Langkah pembatasan BBM subsidi, kata dia, bertujuan mulia. Agar, BBM subsidi yakni Pertalite dan Solar tidak salah sasaran. Caranya bagaimana? “Pertama, digitalisasi SPBU. Saat ini, kita bisa memonitor SPBU di seluruh Indonesia secara real time. Kedua, Pertamina bekerja sama dengan aparat penegak hukum dan BPH Migas selaku pengawas distribusi BBM, bekerja keras untuk mencegah terjadinya penyelewengan BBM bersubsidi,” papar Fadjar.

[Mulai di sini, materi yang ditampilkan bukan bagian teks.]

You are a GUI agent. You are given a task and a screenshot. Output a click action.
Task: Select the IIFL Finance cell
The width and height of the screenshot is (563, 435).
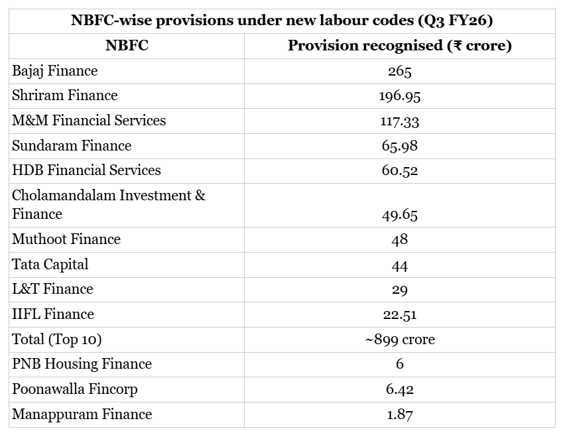pos(53,314)
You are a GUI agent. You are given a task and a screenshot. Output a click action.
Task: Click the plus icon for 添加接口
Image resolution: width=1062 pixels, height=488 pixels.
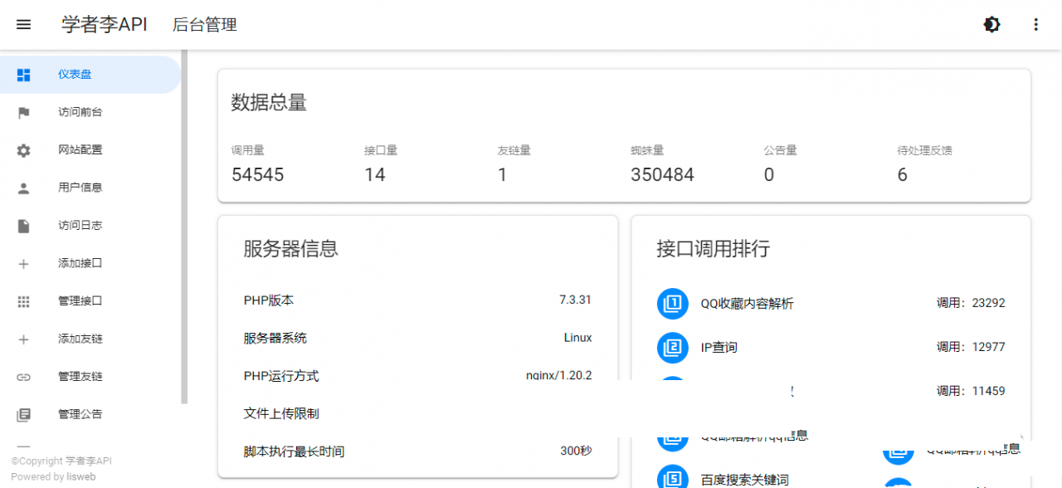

Sebelumnya, pakar ekonomi energi dari UHM, Fahmy Radhi mengingatkan terjadinya pola migrasi dari konsumen BBM nonsubsidi ke BBM subsidi. Pemicunya ya itu tadi, harga BBM nonsubsidi naik. Per Oktober 2023, harga Pertamax 92 naik dari Rp13.300 menjadi Rp14.000 per liter. Harga Pertamax Green 95 naik dari Rp15.000 menjadi Rp16.000 per liter. Dan, Pertamax Dex naik dari Rp16.900 menjadi Rp17.900 per liter.

Bandingkan dengan harga Pertalite sebesar Rp10.000 per liter, terjadi disparitas (perbedaan)  harga dengan Pertamax 92 mencapai Rp4.000 per liter. Sedangkan harga solar mencapai Rp8.600 per liter. Sangat murah dibandingkan harga Pertamina Dex. Perbandingannya nyaris 1:2.

Alasan berhemat atau ekonomi lagi seret, kaum menengah-atas yang biasanya memborong BBM nonsubsidi, diam-diam beralih ke BBM subsidi. “Opsinya dua, menaikkan harga Pertalite dan Solar agar disparitasnya tidak terlalu besar. Tapi dampaknya kenaikan harga atau inflasi. Kalau tidak, jalankan pembatasan penggunaan BBM subsidi dengan ketat,” papar Fahmy.  

Di tahun politik, Fahmy yang satu almamater dengan Jokowi, meyakini pemerintah tak akan berani menaikkan harga BBM subsidi. Sepertinya pilihan kedua lebih berpeluang.

“Mau tak mau ya harus mau, pemerintah membatasi penggunaan BBM subsidi, Tentu saja, mekanismenya haruslah yang bisa diterapkan (applicable). Tegas saja, konsumen BBM Subsidi adalah pemilik sepeda motor dan angkutan penumpang dan barang. Kalau tidak, siap-siap anggaran subsidi BBM jebol,” kata Fahmy. 

Kata dia, variabel utama penetapan harga BBM nonsubsidi adalah harga minyak dunia, yang saat ini membumbung tinggi hingga US$95,31 per barel. Namun, pemerintah bersikukuh tidak menaikkan harga BBM subsidi, 

Betul, kalau kenaikan harga BBM nonsubsidi ini, tidak mendorong terjadinya inflasi. Karena, konsumen BBM kelas ‘sultan’ ini, hanya 11,5 persen dari total pengguna BBM. Hanya saja, semakin mahalnya BBM nonsubsidi berdampak kepada gelombang migrasi. Ujung-ujungnya, ya itu tadi, subsidi BBM membengkak yang berarti beban APBN tambah berat.